Em seguimento sereno em torno da doença ligada à coisa material, o século 17 também conhecido como o século da razão trouxe o encontro entre busca da maior liberdade com a ética médica. Esse complexo conjunto sócio-político foi tocado pelas ideias de Newton, Descartes, Espinoza e Molière.

– Isaac Newton (1643-1727), autor do “Principia”, um dos principais precursores do Iluminismo. Quando a Universidade de Cambridge fechou as portas por causa do surto da peste negra, trabalhando na própria casa, descobriu a lei da gravitação universal e a natureza das cores, que mudariam para sempre os rumos da ciência. 

– René Descartes (1596-1650), advogado, formado na Universidade de Poitiers, fundador da filosofia moderna. Na principal obra “Discurso sobre o método”, se consagrou na defesa do método cartesiano incluindo “Penso, logo existo”. Esse genial filósofo expressou pensamentos revolucionários: supremacia da dúvida para alcançar o conhecimento, rejeitando em bloco a estrutura dogmática da Igreja: por essa razão é considerado o “pai do racionalismo”.

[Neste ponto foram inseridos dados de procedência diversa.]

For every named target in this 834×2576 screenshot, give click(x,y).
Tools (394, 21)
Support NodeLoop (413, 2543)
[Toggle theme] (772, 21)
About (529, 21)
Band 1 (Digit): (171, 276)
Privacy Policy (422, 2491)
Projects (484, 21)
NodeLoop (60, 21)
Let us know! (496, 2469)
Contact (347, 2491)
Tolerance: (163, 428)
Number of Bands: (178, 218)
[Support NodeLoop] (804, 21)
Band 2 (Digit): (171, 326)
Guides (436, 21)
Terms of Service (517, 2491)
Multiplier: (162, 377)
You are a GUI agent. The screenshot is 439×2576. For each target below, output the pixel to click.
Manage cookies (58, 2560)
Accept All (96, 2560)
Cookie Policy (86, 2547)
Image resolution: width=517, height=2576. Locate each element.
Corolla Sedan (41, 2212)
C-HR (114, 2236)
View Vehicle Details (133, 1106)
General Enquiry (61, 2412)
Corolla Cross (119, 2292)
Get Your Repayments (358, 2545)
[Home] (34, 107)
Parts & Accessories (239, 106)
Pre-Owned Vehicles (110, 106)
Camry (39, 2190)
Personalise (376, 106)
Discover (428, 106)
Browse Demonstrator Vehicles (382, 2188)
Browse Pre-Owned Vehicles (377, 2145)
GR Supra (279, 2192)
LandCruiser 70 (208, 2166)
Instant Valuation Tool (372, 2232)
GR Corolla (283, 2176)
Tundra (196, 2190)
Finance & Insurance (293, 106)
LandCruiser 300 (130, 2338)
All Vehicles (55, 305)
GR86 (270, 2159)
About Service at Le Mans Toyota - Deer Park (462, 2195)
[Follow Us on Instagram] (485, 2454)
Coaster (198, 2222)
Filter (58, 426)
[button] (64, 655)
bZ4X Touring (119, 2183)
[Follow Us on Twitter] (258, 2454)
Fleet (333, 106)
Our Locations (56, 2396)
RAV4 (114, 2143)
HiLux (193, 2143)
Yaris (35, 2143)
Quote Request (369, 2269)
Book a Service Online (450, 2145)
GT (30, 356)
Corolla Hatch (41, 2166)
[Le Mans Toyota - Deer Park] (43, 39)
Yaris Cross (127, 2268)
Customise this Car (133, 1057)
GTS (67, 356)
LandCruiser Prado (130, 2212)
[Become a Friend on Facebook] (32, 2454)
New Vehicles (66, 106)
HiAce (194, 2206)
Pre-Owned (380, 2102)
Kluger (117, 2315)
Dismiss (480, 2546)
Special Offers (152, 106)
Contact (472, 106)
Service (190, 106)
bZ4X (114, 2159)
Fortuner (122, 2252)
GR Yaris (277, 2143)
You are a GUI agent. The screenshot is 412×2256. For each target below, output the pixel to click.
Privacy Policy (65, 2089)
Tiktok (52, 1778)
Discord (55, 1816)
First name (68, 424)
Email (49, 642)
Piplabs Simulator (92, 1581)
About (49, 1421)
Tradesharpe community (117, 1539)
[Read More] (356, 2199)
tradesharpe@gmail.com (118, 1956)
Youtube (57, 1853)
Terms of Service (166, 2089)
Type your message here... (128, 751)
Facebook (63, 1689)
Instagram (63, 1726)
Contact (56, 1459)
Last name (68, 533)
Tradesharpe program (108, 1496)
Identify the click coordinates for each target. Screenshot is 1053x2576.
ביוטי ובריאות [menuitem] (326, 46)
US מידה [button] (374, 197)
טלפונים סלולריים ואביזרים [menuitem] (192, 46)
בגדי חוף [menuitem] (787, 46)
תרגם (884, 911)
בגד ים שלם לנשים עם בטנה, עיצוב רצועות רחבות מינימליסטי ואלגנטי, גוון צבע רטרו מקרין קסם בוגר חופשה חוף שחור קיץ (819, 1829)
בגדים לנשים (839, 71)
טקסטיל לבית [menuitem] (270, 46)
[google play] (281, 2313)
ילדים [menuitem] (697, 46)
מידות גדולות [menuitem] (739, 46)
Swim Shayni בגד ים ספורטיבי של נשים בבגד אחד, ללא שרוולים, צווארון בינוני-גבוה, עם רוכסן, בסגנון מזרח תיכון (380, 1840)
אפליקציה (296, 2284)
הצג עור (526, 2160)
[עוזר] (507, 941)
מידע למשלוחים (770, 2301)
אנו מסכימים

– Bento de Espinoza (1632-1677), racionalista da Filosofia moderna, fugiu da Inquisição portuguesa, defendeu o panteísmo. Em 1656, foi excomungado pela Sinagoga de Amsterdam, por defender Deus como mecanismo imanente da natureza e do universo e a Bíblia como obra metafórica e alegórica, não expressando a verdade sobre Deus. Após a excomunhão adotou o nome Bendito, tradução do original Baruch. Dois pontos importantes da filosofia desse extraordinário judeu: 1. Defesa de que a razão não poderia dominar a emoção e uma emoção só seria consumada por outra emoção anda maior; 2. Inovou ao afirmar que a ética não se opõe às emoções e que todos deveriam buscar os instrumentos que constroem a felicidade e o bem-estar e recusar os que determinam dor e sofrimento: a ética da alegria, da bem querença.
Sob o impacto dessas profundas mudanças estruturais as práticas médicas mantiveram o processo de afastamento da Igreja e, em alguns aspectos, se identificaram com os conceitos de Spinoza, nos seus geniais livros “A ética” e o “Tratado da reforma do entendimento”, ambos valorizando a vida e rejeitando valores negativos da compreensão dos conflitos sociais.


Nesse novo contexto, a Medicina reconstruiu caminhos válidos até hoje: reconhecida como partes importantes da construção do bom e da vida e jamais participar de qualquer prática capaz de causar mal e a morte.